Strategy #3: Is Standing an Option?
Merring recently fit a client with a C3-4 SCI and a ventilator for a standing wheelchair.
“She wants to stand, she has really bad increased tone throughout the day, but it takes three hours and three people in order to get her into a stander for one hour,” Merring explained. “There’s something about the proprioceptive input from the joints compressing onto each other [when we stand]. When we walk, not only do we move forward, but each one of our bones goes into each other, and then pulls away. There’s a feedback loop mechanism in there that helps to inhibit some tone for people with paralysis.
“When someone comes into my clinic with SCI, I’m asking them: Can you stand, and if not, why not? Let’s get you onto a standing program. We have standing frames here, maybe we can get you a standing frame at home.”
Strategy #4 Keep Looking
Beyond seating and mobility are other options that can also help to relieve SCI complications.
Merring has seen some clients improve by using FES bikes. “That repetitive circular motion, and the electrical stimulation, has been proven to decrease spasticity and tone when it’s unwanted. Also, it helps with pain,” he said. “If I can put you on an FES bike and you can tolerate it for 45 minutes, we’ll see decreased tone just based off of fatigue immediately after the exercise.
“I also want to ask if there’s a stretching program that they and their caregivers can do. It’s not the end-all be-all, because shortened soft tissue is a lot different than spasticity. But spasticity causes shortened soft tissue, shortened soft tissue can then increase spasticity, then spasticity causes shortened soft tissue. So it’s a big negative cycle that needs to be managed and broken up.”
The bottom line is for clinicians and clients to keep looking for interventions — not just for the immediate relief they can offer, but also because SCI complications can be progressive if not addressed.
“The last thing is making sure they’re seeing their doctor, because there are medicines like Botox and Baclofen and Tizanidine that people can try,” Merring said. “That’s between them and their doctor, and sometimes I can help with that discussion.

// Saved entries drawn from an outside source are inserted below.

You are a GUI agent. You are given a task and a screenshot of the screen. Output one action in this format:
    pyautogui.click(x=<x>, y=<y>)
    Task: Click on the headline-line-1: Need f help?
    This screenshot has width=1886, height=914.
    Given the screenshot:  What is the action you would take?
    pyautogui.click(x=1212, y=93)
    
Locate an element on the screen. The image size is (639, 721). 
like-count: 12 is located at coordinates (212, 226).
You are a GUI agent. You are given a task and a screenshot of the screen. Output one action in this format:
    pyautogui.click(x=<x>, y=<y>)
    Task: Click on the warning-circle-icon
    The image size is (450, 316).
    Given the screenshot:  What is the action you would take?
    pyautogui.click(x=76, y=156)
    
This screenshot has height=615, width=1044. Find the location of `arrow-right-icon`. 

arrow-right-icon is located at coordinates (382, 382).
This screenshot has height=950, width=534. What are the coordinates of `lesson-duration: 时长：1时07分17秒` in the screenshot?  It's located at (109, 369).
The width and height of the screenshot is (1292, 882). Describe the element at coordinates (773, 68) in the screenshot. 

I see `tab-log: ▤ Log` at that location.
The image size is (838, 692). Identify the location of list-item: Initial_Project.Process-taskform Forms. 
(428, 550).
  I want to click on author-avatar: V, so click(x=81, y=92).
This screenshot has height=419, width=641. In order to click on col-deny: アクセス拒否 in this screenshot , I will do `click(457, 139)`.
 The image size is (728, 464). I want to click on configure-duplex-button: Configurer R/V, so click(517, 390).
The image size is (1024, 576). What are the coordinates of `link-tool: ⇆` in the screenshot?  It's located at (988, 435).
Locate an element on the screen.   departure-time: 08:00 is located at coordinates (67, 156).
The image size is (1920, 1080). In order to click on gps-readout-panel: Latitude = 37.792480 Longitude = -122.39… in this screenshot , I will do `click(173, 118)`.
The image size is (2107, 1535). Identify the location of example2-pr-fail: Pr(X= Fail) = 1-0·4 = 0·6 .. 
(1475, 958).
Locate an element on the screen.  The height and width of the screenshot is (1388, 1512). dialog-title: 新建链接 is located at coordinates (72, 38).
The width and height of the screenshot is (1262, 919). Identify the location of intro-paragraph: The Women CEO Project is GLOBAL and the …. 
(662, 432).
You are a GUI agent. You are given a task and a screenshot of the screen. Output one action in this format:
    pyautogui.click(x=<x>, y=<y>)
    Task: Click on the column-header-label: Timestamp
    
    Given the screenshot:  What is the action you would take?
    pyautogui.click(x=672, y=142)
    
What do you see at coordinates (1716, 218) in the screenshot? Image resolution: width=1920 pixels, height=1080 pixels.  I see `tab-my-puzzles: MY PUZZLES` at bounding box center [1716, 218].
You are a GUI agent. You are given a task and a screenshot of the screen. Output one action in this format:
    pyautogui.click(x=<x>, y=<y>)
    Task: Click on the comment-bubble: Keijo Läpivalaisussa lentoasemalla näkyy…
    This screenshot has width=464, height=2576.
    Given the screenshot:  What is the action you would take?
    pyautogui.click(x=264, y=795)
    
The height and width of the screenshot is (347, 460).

“Most times without an intervention, you’re going to get worse. We weren’t meant to sit all day. We were meant to do varied amounts of sitting, laying and standing. There is a chance that even if I do put an intervention into place, [the complication] may get worse still, but at a much slower rate than if I didn’t address it. Then there’s a percentage of times where you do actually stabilize the problem.”
“There’s potential to manage pain through repositioning, through nerve blocks, through different pain management interventions, medications, pain pumps,” Bernstein said. “Same with spasticity: You can manage that with medication, range of motion, weight bearing, standing, Baclofen pumps. People’s bodies do change. Some people will have severe spasticity initially, and then it will kind of dissipate. Some people will develop spasticity afterward.
“When it’s not managed, it will continue to get worse.”